» TESTO:
***

Barbara Romano, Libero 1/5/2011, 1 maggio 2011
«HO GIRATO PER ANNI CON LA PISTOLA, TEMEVO LE BR»
«Scriva quello che le pare. Ma, per piacere, non mi faccia apparire come uno simpatico». Richiesta che ci starebbe tutta se a formularla fosse uno ecumenicamente simpatico di mestiere, tipo Enrico Brignano, Martufello o Neri Marcorè. Ma non chi, come Piero Longo, vanta già di suo uno degli indici di gradimento più bassi della Repubblica per il fatto di essere, oltre che senatore, avvocato di Silvio Berlusconi. Lui, invece, va proprio fiero della sua impopolarità, che esibisce come un fiore all’occhiello. Anzi, rivendica il diritto all’antipatia mentre affoga una sigaretta dietro l’altra dentro un bicchiere di plastica pieno d’acqua nello studiolo parlamentare che condivide con il senatore Maurizio Castro. Quando ha conosciuto il Cavaliere?
«Nel 1998».
Si narra che sia stato Niccolò Ghedini a introdurla alla corte di Re Silvio. «No. Lo incontrammo assieme la prima volta per verificare l’ipotesi di assumere le sue difese».
Come ha fatto a diventare il legale di Berlusconi?
«Pare che lui abbia chiesto ai suoi collaboratori di trovare un penalista che non fosse prono alla magistratura. Questo non lo potrà scrivere, ma a Milano negli anni di Tangentopoli c’era stata un’avvocatura molto collaborante con la procura e io ero noto per non avere rapporti con le toghe».
È vero che lei è stato il maestro di Ghedini? «Sì. Io ho 15 anni più di Niccolò e quando si laureò entrammo entrambi nello studio Ghedini. Lui come praticante, io per tentare di salvare il salvabile, perché da lì se n’erano andati tutti alla morte di suo padre, avvenuta quando lui aveva 13 anni. Erano rimaste solo le due sorelle, Ippolita e Nicoletta».
Tra voi c’è ancora questo rapporto allievo-maestro? «No, la differenza d’età tra noi non si sente più. Lui è stato un ottimo allievo, ora è un ottimo collega. Abbiamo caratteri diversi quindi ci compensiamo». Diversi in cosa?
«Ghedini è un pessimista, io l’opposto. Lui è sempre stato un grandissimo lavoratore con uno spiccatissimo senso del dovere, io invece penso che le cose importanti della vita siano la salute e i sentimenti. Sono più giovane io di lui».
I suoi colleghi del Foro e del Senato dicono che lei sia la mente di Ghedini.
«No. Tra noi non c’è competizione. Io sono sempre stato un po’ il fratello maggiore». E come tutti gli avvocati del premier, anche voi siete approdati in Parlamento. Non sarete un po’ troppi?

***

» ATTIVITÀ DA SVOLGERE:
#1 Riassumi in due frasi il paragrafo dell'intervista a Piero Longo che inizia con «È vero che lei è stato il maestro di Ghedini?», conservandone le informazioni principali.
#2 Prosegui l'intervista a Piero Longo a partire dall'ultima domanda riportata.

» ESTRATTO DELLA FONTE:

***

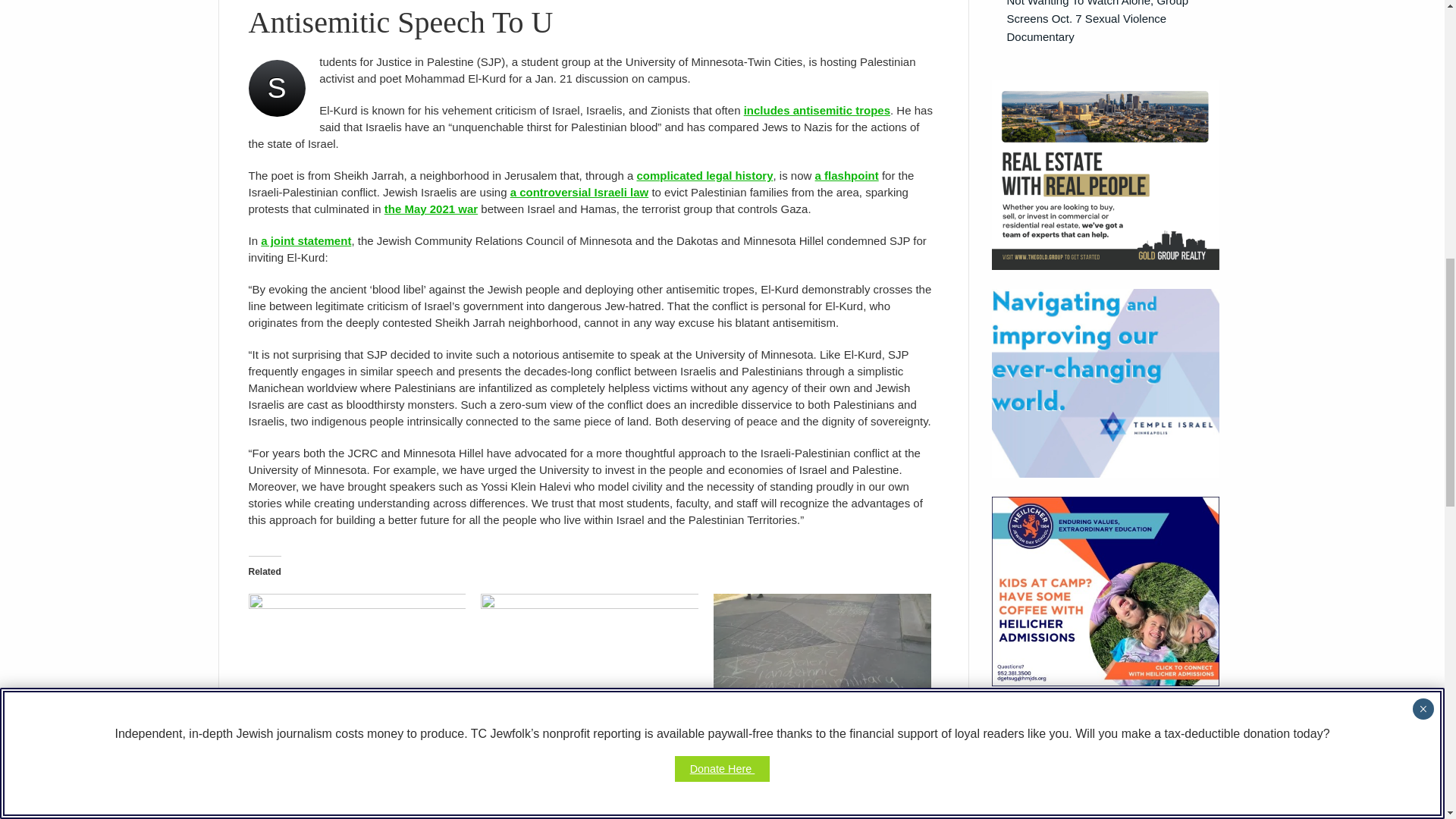
Federation CEO Steve Silberfarb On Palestine Statehood (334, 732)
Federation CEO Steve Silberfarb On Palestine Statehood (356, 655)
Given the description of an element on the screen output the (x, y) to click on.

***

» RISPOSTE AGLI ESERCIZI:
#1 Longo conferma di essere stato il maestro di Ghedini, che ha 15 anni meno di lui. Quando Ghedini si laureò, entrambi entrarono nello studio Ghedini: Niccolò come praticante, Longo per salvare il salvabile, perché alla morte del padre di Niccolò, avvenuta quando questi aveva 13 anni, se n'erano andati tutti e restavano solo le due sorelle, Ippolita e Nicoletta.

#2
«Io sono andato al Senato perché inutile essere falsamente modesti sono convinto di essere molto esperto in diritto e procedura penale, non essendomi occupato di altro da quando mi laureai, a 23 anni».
Ovviamente, con 110 magna cum laude. «No, con 105. Ma mi laureai con un anno di anticipo perché avevo fatto la primina dalle suore di Nevers».
Ha passato subito l’esame di Stato? «Al primo colpo, ma lo feci cinque anni dopo la laurea, perché ero assistente universitario e la regola era: diventerai avvocato quando sarai ordinario. Ma non avrei mai potuto intraprendere la carriera accademica a Padova, i comunisti mi avrebbero fatto fuori».
Quando ha scoperto il sacro fuoco per la politica?
«Io non ho nessun sacro fuoco. Semmai, ho avuto problemi con la politica, nel ‘68».
Allora lei militava in Ordine nuovo.
«Non sono mai stato iscritto a Ordine nuovo. Io sono nato e cresciuto come uomo liberale di destra. Nel ’68 ero assistente all’università di Padova, dove ho passato anni difficili, perché i pestaggi erano all’ordine del giorno. Allora ero giovane, scattante e armato».
Armato di che?
«Di una pistola calibro 765 che ho portato costantemente in tasca per sei, sette anni, fin quando i brigatisti furono messi in carcere».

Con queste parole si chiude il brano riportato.